TO DO
Retype the data exactly. Spelling and punctuation stay as they are.

─── MATERIALS PROVIDED ───

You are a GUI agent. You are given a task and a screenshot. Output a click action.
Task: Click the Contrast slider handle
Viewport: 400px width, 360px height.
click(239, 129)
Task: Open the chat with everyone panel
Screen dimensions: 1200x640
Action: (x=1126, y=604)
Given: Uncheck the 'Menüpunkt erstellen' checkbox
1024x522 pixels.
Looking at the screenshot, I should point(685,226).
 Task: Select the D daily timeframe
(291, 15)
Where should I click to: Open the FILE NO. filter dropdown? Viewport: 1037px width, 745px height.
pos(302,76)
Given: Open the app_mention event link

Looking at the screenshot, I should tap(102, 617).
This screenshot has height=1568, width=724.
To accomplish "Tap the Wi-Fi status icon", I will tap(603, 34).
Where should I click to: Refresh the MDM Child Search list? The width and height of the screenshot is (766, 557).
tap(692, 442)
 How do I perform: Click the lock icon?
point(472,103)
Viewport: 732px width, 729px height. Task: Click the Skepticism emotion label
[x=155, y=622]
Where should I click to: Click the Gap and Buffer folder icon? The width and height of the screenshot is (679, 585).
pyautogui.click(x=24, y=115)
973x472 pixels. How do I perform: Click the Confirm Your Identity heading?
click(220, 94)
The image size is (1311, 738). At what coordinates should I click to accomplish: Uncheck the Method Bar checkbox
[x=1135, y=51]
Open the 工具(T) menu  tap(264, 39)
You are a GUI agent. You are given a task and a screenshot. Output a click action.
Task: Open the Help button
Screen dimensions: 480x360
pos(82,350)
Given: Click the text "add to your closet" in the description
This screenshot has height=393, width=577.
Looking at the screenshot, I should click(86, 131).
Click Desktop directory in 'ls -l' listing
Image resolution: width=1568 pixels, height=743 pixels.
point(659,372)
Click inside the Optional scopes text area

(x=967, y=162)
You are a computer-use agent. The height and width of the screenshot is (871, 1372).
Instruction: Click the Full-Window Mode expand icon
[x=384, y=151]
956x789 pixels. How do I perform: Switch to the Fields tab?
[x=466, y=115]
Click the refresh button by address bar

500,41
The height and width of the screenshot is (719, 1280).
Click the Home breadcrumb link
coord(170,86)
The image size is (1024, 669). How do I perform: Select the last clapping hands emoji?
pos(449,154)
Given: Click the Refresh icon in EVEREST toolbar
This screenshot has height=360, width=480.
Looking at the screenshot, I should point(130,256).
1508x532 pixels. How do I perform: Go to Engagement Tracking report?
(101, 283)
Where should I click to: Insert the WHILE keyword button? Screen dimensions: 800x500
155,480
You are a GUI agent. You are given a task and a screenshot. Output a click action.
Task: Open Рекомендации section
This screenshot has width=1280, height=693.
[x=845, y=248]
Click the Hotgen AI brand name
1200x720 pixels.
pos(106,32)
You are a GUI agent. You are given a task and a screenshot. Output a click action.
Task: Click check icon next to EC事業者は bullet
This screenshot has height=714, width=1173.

───

EXERCISE OUTPUT
You are a GUI agent. You are given a task and a screenshot. Output a click action.
Task: Click the Contrast slider handle
Viewport: 400px width, 360px height.
click(239, 129)
Task: Open the chat with everyone panel
Screen dimensions: 1200x640
Action: (x=1126, y=604)
Given: Uncheck the 'Menüpunkt erstellen' checkbox
1024x522 pixels.
Looking at the screenshot, I should point(685,226).
 Task: Select the D daily timeframe
(291, 15)
Where should I click to: Open the FILE NO. filter dropdown? Viewport: 1037px width, 745px height.
pos(302,76)
Given: Open the app_mention event link

Looking at the screenshot, I should tap(102, 617).
This screenshot has height=1568, width=724.
To accomplish "Tap the Wi-Fi status icon", I will tap(603, 34).
Where should I click to: Refresh the MDM Child Search list? The width and height of the screenshot is (766, 557).
tap(692, 442)
 How do I perform: Click the lock icon?
point(472,103)
Viewport: 732px width, 729px height. Task: Click the Skepticism emotion label
[x=155, y=622]
Where should I click to: Click the Gap and Buffer folder icon? The width and height of the screenshot is (679, 585).
pyautogui.click(x=24, y=115)
973x472 pixels. How do I perform: Click the Confirm Your Identity heading?
click(220, 94)
The image size is (1311, 738). At what coordinates should I click to accomplish: Uncheck the Method Bar checkbox
[x=1135, y=51]
Open the 工具(T) menu  tap(264, 39)
You are a GUI agent. You are given a task and a screenshot. Output a click action.
Task: Open the Help button
Screen dimensions: 480x360
pos(82,350)
Given: Click the text "add to your closet" in the description
This screenshot has height=393, width=577.
Looking at the screenshot, I should click(86, 131).
Click Desktop directory in 'ls -l' listing
Image resolution: width=1568 pixels, height=743 pixels.
point(659,372)
Click inside the Optional scopes text area

(x=967, y=162)
You are a computer-use agent. The height and width of the screenshot is (871, 1372).
Instruction: Click the Full-Window Mode expand icon
[x=384, y=151]
956x789 pixels. How do I perform: Switch to the Fields tab?
[x=466, y=115]
Click the refresh button by address bar

500,41
The height and width of the screenshot is (719, 1280).
Click the Home breadcrumb link
coord(170,86)
The image size is (1024, 669). How do I perform: Select the last clapping hands emoji?
pos(449,154)
Given: Click the Refresh icon in EVEREST toolbar
This screenshot has height=360, width=480.
Looking at the screenshot, I should point(130,256).
1508x532 pixels. How do I perform: Go to Engagement Tracking report?
(101, 283)
Where should I click to: Insert the WHILE keyword button? Screen dimensions: 800x500
155,480
You are a GUI agent. You are given a task and a screenshot. Output a click action.
Task: Open Рекомендации section
This screenshot has width=1280, height=693.
[x=845, y=248]
Click the Hotgen AI brand name
1200x720 pixels.
pos(106,32)
You are a GUI agent. You are given a task and a screenshot. Output a click action.
Task: Click check icon next to EC事業者は bullet
This screenshot has height=714, width=1173.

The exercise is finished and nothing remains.